Distribution strategy is one of the most consequential decisions a brand can make, and one that I believe is not discussed enough. When brands get it wrong, the damage is not immediately visible. It shows up quietly, months or years later, in margins that don’t make sense anymore, in low brand equity or damaged relationship with partners.
After years working in ecommerce, I have seen the same mistakes happen frequently, across industries, company sizes, and experience levels. Here are the most common four patterns, or the four traps of distribution strategy.
Trap #1: The imitation trap
Many brands blindly copy their competitors distribution strategy. It feels logical and safe, but is often a mistake.
When you see a competitor selling successfully on let’s say Amazon, it feels natural to follow them. They figured it out, so why reinvent the wheel? But there are a few things you don’t know about their situation that make their decision very different from yours.
You don’t know when they joined. A brand that entered Amazon in 2016 built reviews organically, paying much less than today’s fees advertising costs. You are not replicating their decision, you are making a new one in a completely different environment, which will most likely land you very different results.
You don’t know their unit economics. They may sell 1P on very favorable terms, have volume discounts, or a cost structure built over years that you don’t have. Maybe their CAC is ridiculously low or their work with affiliates that are performing extremely well at low commissions rates.
You don’t know if they are actually profitable. Revenues, rankings, reviews and social media following don’t always is not the same as a healthy business.
And you definitely don’t see the brands that tried the same thing and failed. Their DTC channel was shut down, and their marketplaces listings are buried under hundreds of other listings. Copying competitors means building your business case on survivors, not on a representative sample of everyone who tried.
Sometimes following competitors into a channel is the right thing to do, but it should never be an automatic decision.
Trap #2 : The convenience trap.
Some of the most dangerous business mistakes don’t come from bad ideas, but from good ones that worked in a different environment.
When a playbook delivers results, it feels logical to apply it to the next product, brand, or opportunity. You think your experience will get you even better results, but things don’t always work that way.
For example, the channel that worked for your premium brand on Shopify will not automatically work for your more budget oriented brand. Despite being the same company with the same expertise, the economics units and target customers may be completely different. Premium buyers search for quality brands and are willing to find you, while budget buyers type a category name into Amazon and buy whatever has the most reviews.

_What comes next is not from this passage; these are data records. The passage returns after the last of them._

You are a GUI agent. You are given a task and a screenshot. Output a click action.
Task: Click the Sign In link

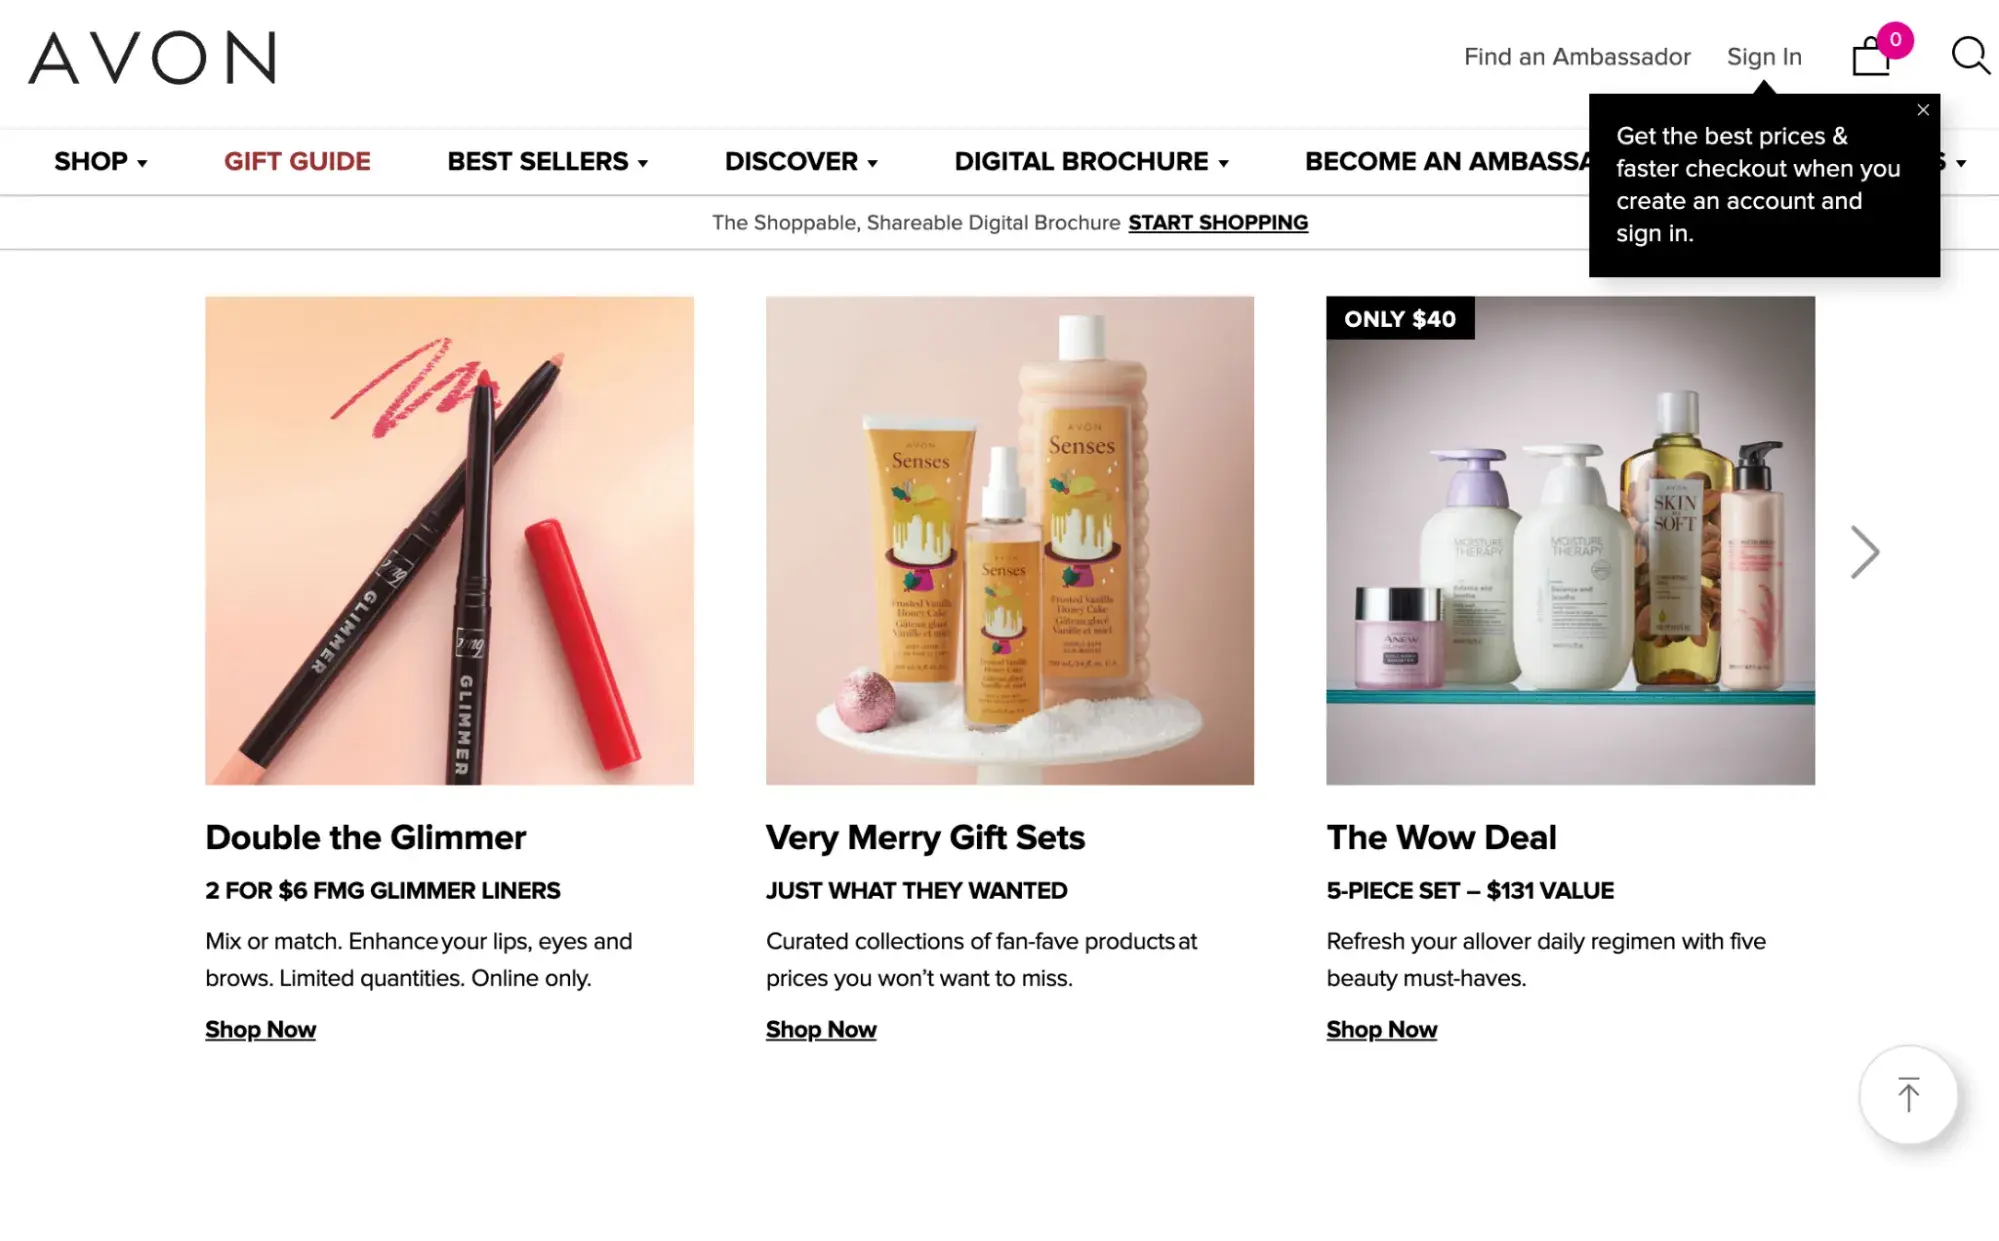pos(1764,57)
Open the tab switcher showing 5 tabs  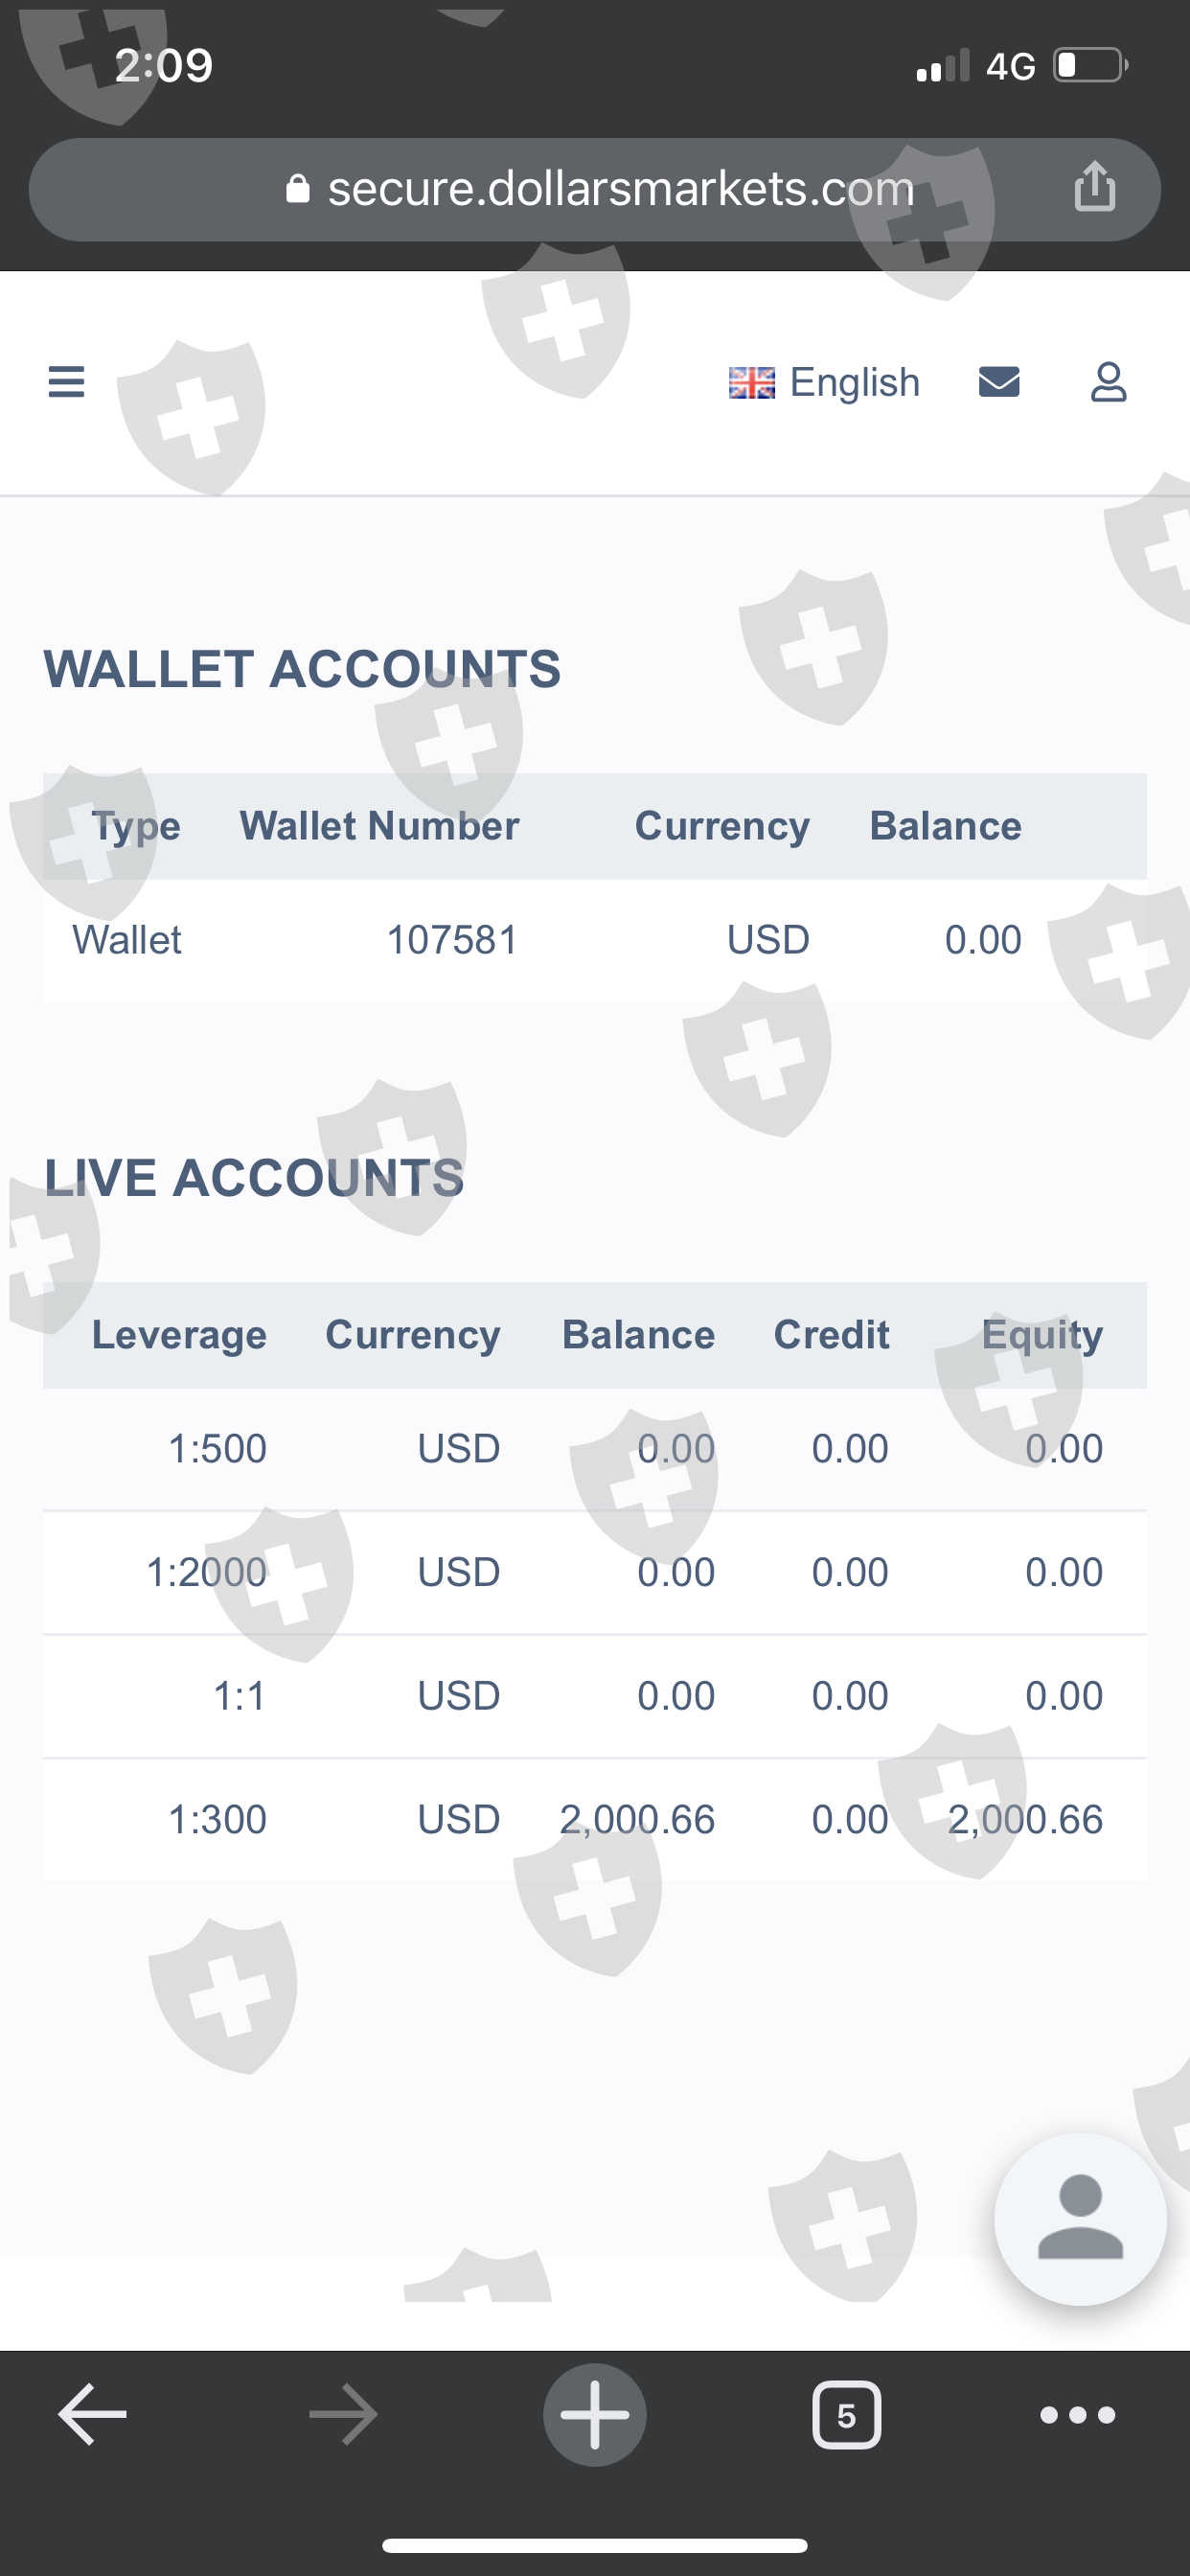pyautogui.click(x=846, y=2414)
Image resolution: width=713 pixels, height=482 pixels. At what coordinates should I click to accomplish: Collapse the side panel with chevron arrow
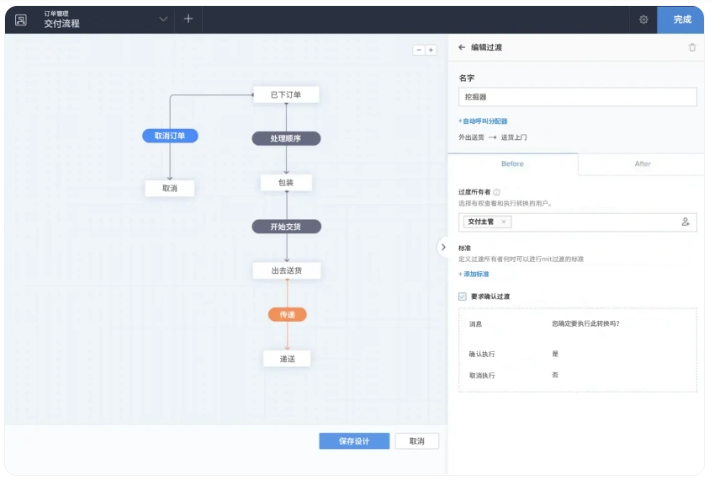click(x=443, y=246)
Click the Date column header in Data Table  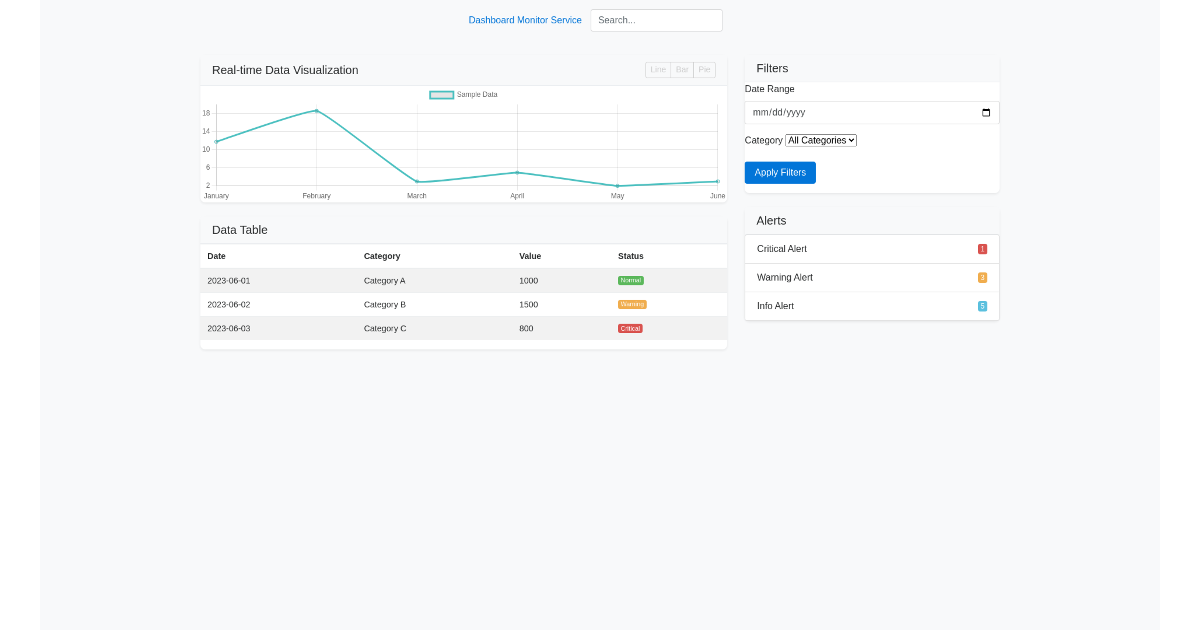pyautogui.click(x=215, y=256)
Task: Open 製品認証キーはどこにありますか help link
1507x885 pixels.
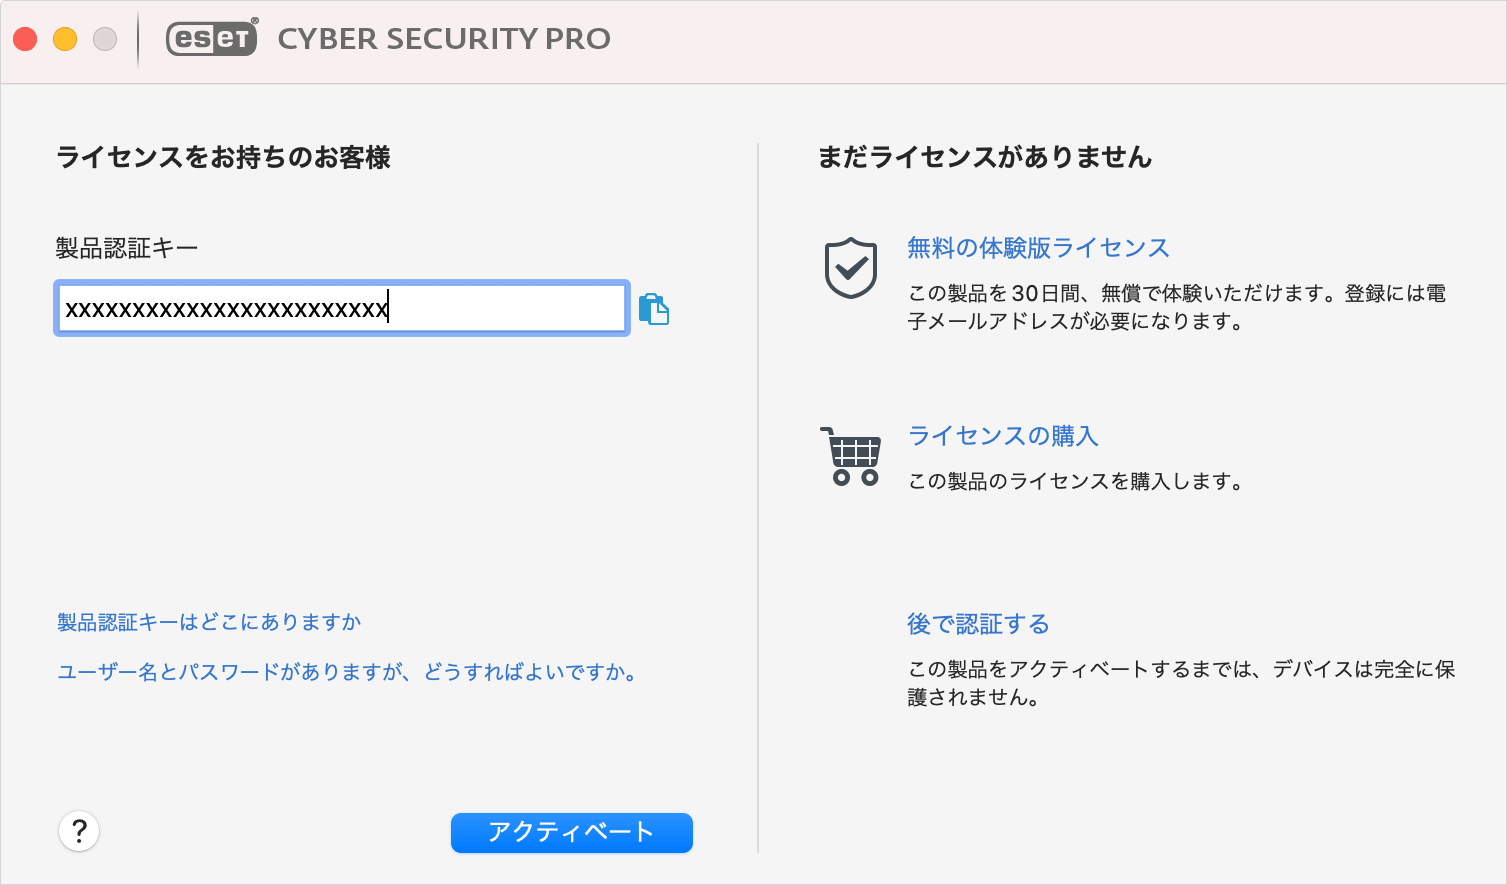Action: point(209,622)
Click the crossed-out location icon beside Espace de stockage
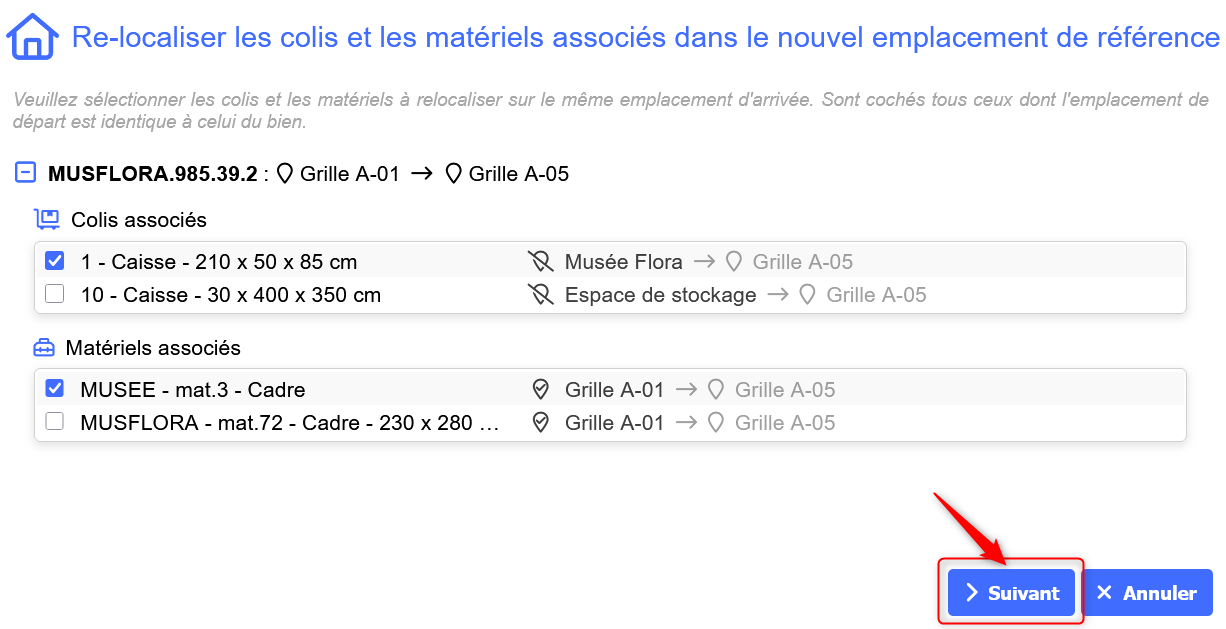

But I found that there is another deeper issue that people never talk about. The manager running that second launch probably felt something was off. They just couldn’t say it: they were hired to replicate success, not to question the decision. If the familiar strategy fails, there are always external factors to blame. But the day you propose something new and it fails, you have to own the mistake.
This convenience trap can be difficult to avoid, because it does not always come from management laziness. More often, there are strong organizational incentives that pushes people toward the wrong decisions.
Trap #3 : The economics trap
In life, nothing is certain except death, taxes, and every sale channel looking better from the outside than it does from the inside.
Let’s look at TikTok shop for example. From the outside and based on some LinkedIn influencers, it looks like free money. That is until creator commissions, platform fees, and fulfillment costs kill your margins. It is the same thing for every channel, retail can look attractive until you see the chargebacks policies, the mandatory marketing contributions, the net-60 payment terms…
You fall into the economics trap is when you chose a channel, not being aware of what the true costs to operate really are.
Every manager should answer these questions when considering a new channel.
What does the full P&L look like, not just the gross margin? Where does CAC need to to make sense, and does the LTV and AOV justify it? How long before the channel is profitable, and do you have the capital to get there? Have you fully read and understand the terms in the vendor agreement?
Answering these questions take time, but a channel misfit is much harder to fix once you have committed resources and budget.
Trap #4 : The shiny object trap
If you have a decade or more of experience in ecommerce, you know the drill. Every few years, a new channel or tech launches, and is so overhyped that even experience managers wonder if they are falling behind.
The metaverse was the next revolution and would replace retail stores, while NFTs would be a key part of brand-customer relationships. Agentic commerce may or may not be the current version of this conversation. And some of these will matter eventually
I have been there, reading the news articles about the next gold rush, early success stories on LinkedIn, or even seeing competitors making a move. The fear of missing out is powerful, and not completely irrational, as early mover advantage can be real in some cases. The problem is that this advantage rarely exists
The other issue is product fit. Even channels that do take off don’t work for every product. TikTok Shop was one of these hyped channels, but turned out to become a real channel with strong volume. However, it also requires a product that drives impulse purchases, looks great in short video, and and/or is priced low enough.
Watching these new opportunities is important, but decisions must be made on real signals and analysis, not just based on hype.